▶ [Material provided]
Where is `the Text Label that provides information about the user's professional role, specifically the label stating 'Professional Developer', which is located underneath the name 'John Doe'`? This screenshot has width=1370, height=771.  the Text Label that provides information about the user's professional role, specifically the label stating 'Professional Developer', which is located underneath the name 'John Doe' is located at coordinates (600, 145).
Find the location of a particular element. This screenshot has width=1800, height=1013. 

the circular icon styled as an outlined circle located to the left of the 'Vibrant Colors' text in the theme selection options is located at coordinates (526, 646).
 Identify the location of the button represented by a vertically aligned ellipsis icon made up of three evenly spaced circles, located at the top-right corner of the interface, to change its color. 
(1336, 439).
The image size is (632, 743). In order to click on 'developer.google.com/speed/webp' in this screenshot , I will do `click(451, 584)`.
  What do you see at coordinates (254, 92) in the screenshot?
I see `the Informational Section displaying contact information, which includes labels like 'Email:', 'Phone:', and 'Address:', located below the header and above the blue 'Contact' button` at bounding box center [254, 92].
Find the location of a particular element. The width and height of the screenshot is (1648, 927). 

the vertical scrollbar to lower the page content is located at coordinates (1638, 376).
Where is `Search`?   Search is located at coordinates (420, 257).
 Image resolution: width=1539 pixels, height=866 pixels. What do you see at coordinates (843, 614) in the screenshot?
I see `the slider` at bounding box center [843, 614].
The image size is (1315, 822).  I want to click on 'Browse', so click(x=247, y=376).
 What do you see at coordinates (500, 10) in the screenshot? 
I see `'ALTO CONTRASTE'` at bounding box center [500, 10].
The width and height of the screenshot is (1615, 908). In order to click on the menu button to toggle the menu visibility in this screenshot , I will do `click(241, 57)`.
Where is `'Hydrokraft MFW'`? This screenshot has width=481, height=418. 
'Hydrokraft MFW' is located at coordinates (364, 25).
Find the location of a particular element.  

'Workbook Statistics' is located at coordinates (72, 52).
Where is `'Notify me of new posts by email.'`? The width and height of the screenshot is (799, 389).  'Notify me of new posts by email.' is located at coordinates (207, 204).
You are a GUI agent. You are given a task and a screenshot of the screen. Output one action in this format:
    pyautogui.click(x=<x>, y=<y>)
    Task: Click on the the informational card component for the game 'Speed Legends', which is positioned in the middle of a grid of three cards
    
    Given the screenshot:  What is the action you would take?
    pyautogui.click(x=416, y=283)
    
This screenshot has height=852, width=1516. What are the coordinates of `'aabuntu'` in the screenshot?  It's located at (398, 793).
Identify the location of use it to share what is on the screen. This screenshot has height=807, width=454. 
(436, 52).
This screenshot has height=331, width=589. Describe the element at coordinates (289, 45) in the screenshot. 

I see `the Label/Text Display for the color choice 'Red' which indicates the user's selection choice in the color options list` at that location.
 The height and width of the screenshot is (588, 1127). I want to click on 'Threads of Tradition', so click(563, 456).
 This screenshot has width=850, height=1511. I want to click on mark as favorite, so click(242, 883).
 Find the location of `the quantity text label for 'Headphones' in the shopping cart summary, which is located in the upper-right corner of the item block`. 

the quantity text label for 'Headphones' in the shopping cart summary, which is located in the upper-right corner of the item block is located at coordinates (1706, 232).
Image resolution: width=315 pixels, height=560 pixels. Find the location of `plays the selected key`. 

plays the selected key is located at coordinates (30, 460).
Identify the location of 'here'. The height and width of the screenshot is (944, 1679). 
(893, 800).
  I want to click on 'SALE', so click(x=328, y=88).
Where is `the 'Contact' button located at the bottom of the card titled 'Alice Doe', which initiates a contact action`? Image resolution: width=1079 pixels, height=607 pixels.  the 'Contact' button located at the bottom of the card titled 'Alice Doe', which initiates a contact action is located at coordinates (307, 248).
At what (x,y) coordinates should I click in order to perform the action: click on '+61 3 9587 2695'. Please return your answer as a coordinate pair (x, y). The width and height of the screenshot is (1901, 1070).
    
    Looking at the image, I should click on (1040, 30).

▶ [Work to be completed]
Reproduce all of the data above verbatim, without changing a single character.

▶ [Correct output]
Where is `the Text Label that provides information about the user's professional role, specifically the label stating 'Professional Developer', which is located underneath the name 'John Doe'`? This screenshot has width=1370, height=771.  the Text Label that provides information about the user's professional role, specifically the label stating 'Professional Developer', which is located underneath the name 'John Doe' is located at coordinates (600, 145).
Find the location of a particular element. This screenshot has width=1800, height=1013. 

the circular icon styled as an outlined circle located to the left of the 'Vibrant Colors' text in the theme selection options is located at coordinates (526, 646).
 Identify the location of the button represented by a vertically aligned ellipsis icon made up of three evenly spaced circles, located at the top-right corner of the interface, to change its color. 
(1336, 439).
The image size is (632, 743). In order to click on 'developer.google.com/speed/webp' in this screenshot , I will do `click(451, 584)`.
  What do you see at coordinates (254, 92) in the screenshot?
I see `the Informational Section displaying contact information, which includes labels like 'Email:', 'Phone:', and 'Address:', located below the header and above the blue 'Contact' button` at bounding box center [254, 92].
Find the location of a particular element. The width and height of the screenshot is (1648, 927). 

the vertical scrollbar to lower the page content is located at coordinates (1638, 376).
Where is `Search`?   Search is located at coordinates (420, 257).
 Image resolution: width=1539 pixels, height=866 pixels. What do you see at coordinates (843, 614) in the screenshot?
I see `the slider` at bounding box center [843, 614].
The image size is (1315, 822).  I want to click on 'Browse', so click(x=247, y=376).
 What do you see at coordinates (500, 10) in the screenshot? 
I see `'ALTO CONTRASTE'` at bounding box center [500, 10].
The width and height of the screenshot is (1615, 908). In order to click on the menu button to toggle the menu visibility in this screenshot , I will do `click(241, 57)`.
Where is `'Hydrokraft MFW'`? This screenshot has width=481, height=418. 
'Hydrokraft MFW' is located at coordinates (364, 25).
Find the location of a particular element.  

'Workbook Statistics' is located at coordinates (72, 52).
Where is `'Notify me of new posts by email.'`? The width and height of the screenshot is (799, 389).  'Notify me of new posts by email.' is located at coordinates (207, 204).
You are a GUI agent. You are given a task and a screenshot of the screen. Output one action in this format:
    pyautogui.click(x=<x>, y=<y>)
    Task: Click on the the informational card component for the game 'Speed Legends', which is positioned in the middle of a grid of three cards
    
    Given the screenshot:  What is the action you would take?
    pyautogui.click(x=416, y=283)
    
This screenshot has height=852, width=1516. What are the coordinates of `'aabuntu'` in the screenshot?  It's located at (398, 793).
Identify the location of use it to share what is on the screen. This screenshot has height=807, width=454. 
(436, 52).
This screenshot has height=331, width=589. Describe the element at coordinates (289, 45) in the screenshot. 

I see `the Label/Text Display for the color choice 'Red' which indicates the user's selection choice in the color options list` at that location.
 The height and width of the screenshot is (588, 1127). I want to click on 'Threads of Tradition', so click(563, 456).
 This screenshot has width=850, height=1511. I want to click on mark as favorite, so click(242, 883).
 Find the location of `the quantity text label for 'Headphones' in the shopping cart summary, which is located in the upper-right corner of the item block`. 

the quantity text label for 'Headphones' in the shopping cart summary, which is located in the upper-right corner of the item block is located at coordinates (1706, 232).
Image resolution: width=315 pixels, height=560 pixels. Find the location of `plays the selected key`. 

plays the selected key is located at coordinates (30, 460).
Identify the location of 'here'. The height and width of the screenshot is (944, 1679). 
(893, 800).
  I want to click on 'SALE', so click(x=328, y=88).
Where is `the 'Contact' button located at the bottom of the card titled 'Alice Doe', which initiates a contact action`? Image resolution: width=1079 pixels, height=607 pixels.  the 'Contact' button located at the bottom of the card titled 'Alice Doe', which initiates a contact action is located at coordinates (307, 248).
At what (x,y) coordinates should I click in order to perform the action: click on '+61 3 9587 2695'. Please return your answer as a coordinate pair (x, y). The width and height of the screenshot is (1901, 1070).
    
    Looking at the image, I should click on (1040, 30).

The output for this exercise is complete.